Stored data entries
☆ ☆ ☆
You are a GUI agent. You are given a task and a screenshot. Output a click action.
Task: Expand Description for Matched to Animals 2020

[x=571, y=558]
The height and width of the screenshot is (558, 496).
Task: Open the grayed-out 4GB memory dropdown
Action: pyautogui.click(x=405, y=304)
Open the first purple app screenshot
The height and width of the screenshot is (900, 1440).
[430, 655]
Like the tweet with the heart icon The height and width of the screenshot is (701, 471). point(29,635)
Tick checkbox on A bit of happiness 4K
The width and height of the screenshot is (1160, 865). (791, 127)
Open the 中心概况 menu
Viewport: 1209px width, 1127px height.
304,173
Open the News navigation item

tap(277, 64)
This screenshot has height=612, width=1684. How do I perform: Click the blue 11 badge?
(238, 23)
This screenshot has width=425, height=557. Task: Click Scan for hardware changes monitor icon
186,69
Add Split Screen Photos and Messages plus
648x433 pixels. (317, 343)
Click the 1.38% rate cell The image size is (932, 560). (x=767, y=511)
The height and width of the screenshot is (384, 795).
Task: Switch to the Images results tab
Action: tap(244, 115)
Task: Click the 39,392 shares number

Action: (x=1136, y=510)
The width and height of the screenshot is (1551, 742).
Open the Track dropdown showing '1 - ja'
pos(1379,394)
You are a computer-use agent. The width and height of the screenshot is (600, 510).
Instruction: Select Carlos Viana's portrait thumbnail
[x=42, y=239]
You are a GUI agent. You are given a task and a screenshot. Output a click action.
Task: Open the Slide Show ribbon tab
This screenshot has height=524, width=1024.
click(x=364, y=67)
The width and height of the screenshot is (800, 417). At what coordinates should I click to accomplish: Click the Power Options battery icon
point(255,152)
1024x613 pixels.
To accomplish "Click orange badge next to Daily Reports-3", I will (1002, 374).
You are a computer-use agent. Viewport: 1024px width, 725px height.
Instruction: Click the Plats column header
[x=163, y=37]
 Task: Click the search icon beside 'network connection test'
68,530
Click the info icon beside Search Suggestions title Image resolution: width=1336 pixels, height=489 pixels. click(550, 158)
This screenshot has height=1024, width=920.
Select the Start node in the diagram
☆ ☆ ☆
→ **WORK ORDER**
Take the line above containing "Click the 1.38%", the line containing "The width and height of the screenshot is (1551, 742).", and all lines in between, and copy them exactly without anything else.

→ **COMPLETED EXERCISE**
Click the 1.38% rate cell The image size is (932, 560). (x=767, y=511)
The height and width of the screenshot is (384, 795).
Task: Switch to the Images results tab
Action: tap(244, 115)
Task: Click the 39,392 shares number

Action: (x=1136, y=510)
The width and height of the screenshot is (1551, 742).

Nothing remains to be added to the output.